Von Dr. Tuba Isik, Universität Paderborn | 03.07.2015
    "Und zu seinen Zeichen gehört es, dass er für euch von euch selber Partnerwesen erschuf, auf dass ihr bei ihnen Ruhe findet, und er hat zwischen euch Liebe und Barmherzigkeit gesetzt: hierin sind wahrlich Botschaften für nachdenkende Leute."
    Diesem Vers geht der Hinweis auf die Erschaffung von Mann und Frau aus Erde voraus – wie es auch im Alten Testament überliefert ist. Nun geht es um das Verhältnis beider zueinander.
    Mann und Frau sind nach koranischer Auffassung Partnerwesen. Gott hat sie aus einer Essenz oder aus einem einzigen lebenden Wesen, sozusagen einer Vorstufe der Geschlechter, erschaffen. Daraus wird abgleitet, dass Mann und Frau nach Gottes Willen komplementär sind, also sich gegenseitig ergänzende Wesen. Die Aussage, dass beide aus einer und derselben Essenz stammen, begründet die Gleichheit von Mann und Frau.
    Die Sendereihe Koran erklärt als Multimediapräsentation
    Damit verneint Gott im Koran eine Wertigkeit oder Hierarchie zwischen den Geschlechtern, die man beispielsweise aus einer Abfolge der Erschaffung ableiten könnte. Dementsprechend heißt es in einem Hadith, einer Überlieferung vom Propheten Muhammed sehr treffend, dass die Frauen die Zwillingshälften der Männer sind.
    An keiner anderen Stelle spricht Gott so im Koran über das emotionale Verhältnis zwischen Mann und Frau wie in dem hier zitierten Vers 21, der Sure 30. Drei Begriffe werden genannt: Ruhe, Liebe und Barmherzigkeit.
    Dr. Tuba Isik, Universität Paderborn in einem Hörfunkstudio des Deutschlandradio
    Dr. Tuba Isik von der Universität Paderborn (Deutschlandradio/Bettina Fürst-Fastré)
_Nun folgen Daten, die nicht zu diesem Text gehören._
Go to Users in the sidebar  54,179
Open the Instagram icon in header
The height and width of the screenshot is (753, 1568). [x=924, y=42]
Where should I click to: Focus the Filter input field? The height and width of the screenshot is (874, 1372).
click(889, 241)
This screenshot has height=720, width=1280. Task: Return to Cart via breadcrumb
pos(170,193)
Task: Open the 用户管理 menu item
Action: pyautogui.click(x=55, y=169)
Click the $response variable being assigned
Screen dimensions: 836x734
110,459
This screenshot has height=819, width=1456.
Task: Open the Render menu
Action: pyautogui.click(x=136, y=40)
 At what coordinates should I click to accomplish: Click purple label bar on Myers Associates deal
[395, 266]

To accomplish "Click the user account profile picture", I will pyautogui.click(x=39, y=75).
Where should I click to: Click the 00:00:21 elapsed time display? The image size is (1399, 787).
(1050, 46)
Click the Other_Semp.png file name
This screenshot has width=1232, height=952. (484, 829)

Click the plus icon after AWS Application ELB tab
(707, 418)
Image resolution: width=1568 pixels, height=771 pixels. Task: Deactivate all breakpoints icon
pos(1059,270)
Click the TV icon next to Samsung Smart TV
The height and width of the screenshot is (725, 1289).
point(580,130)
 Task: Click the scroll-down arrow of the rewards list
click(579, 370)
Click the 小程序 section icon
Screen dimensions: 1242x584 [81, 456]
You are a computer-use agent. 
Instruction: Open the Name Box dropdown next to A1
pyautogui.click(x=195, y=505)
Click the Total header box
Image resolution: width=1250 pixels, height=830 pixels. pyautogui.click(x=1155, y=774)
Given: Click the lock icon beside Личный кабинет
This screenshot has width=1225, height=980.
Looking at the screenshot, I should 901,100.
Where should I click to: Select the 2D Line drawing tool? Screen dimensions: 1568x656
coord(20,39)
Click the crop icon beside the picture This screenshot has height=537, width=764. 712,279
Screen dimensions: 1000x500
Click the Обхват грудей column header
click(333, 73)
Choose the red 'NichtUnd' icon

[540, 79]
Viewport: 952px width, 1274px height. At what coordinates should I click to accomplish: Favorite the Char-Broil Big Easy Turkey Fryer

    Für das erste Wort, auf Arabisch lautet es sakîna, gibt es im Deutschen keine eindeutige Übersetzung. Es ließe sich auch mit Begriffen wie Frieden und Gelassenheit oder mit Gottesbewusstsein übersetzen. Demnach kann man seinen Partner oder seine Partnerin – metaphorisch gesprochen – als einen Ort verstehen, an dem man Ruhe, Wärme und Geborgenheit findet. Diese Zweisamkeit von Partnern kann dann zugleich ein Moment von starker Gottesgegenwart sein.
    Ferner sollen die Partner beieinander Liebe, arabisch mawadda, und Barmherzigkeit, arabisch rahmâ', finden. In der arabischen Sprache gibt es unterschiedliche Worte für die verschiedenen Arten der Liebe. So wird die Liebe zwischen Eltern und Kindern, Geschwistern oder auch Gläubigen beispielsweise mit hubb bezeichnet. Mawadda indes bezeichnet die Liebe zwischen Eheleuten, bei der die gegenseitige Anziehungskraft eine Rolle spielt. Diese ist nicht nur Grundvoraussetzung für eine beide Seiten erfüllende Beziehung. Diese Anziehungskraft ist auch Quelle und Energie für das Miteinander von zwei Menschen.
    Die dritte Eigenschaft, die Gott den "Partnerwesen" Mann und Frau gegeben hat, ist Barmherzigkeit. Sowohl Liebe als auch Barmherzigkeit gehören zu den 99 aus dem Koran bekannten, schönsten Namen Gottes. Mit ihnen werden die Eigenschaften Gottes beschrieben. Vor allem ist die Barmherzigkeit jene Eigenschaft, die sich Gott uneingeschränkt gegeben hat. Und damit beschenkt Gott, auch jedes seiner Geschöpfe.
    Im Sinne dieses Koranverses kann Barmherzigkeit in der Ehe bedeuten, dass Ehepartner füreinander Sorge tragen, für den anderen Verständnis aufbringen, sich unterstützen und sich dem Partner, wenn er eine Zeit der Schwäche erlebt, barmherzig zuwenden.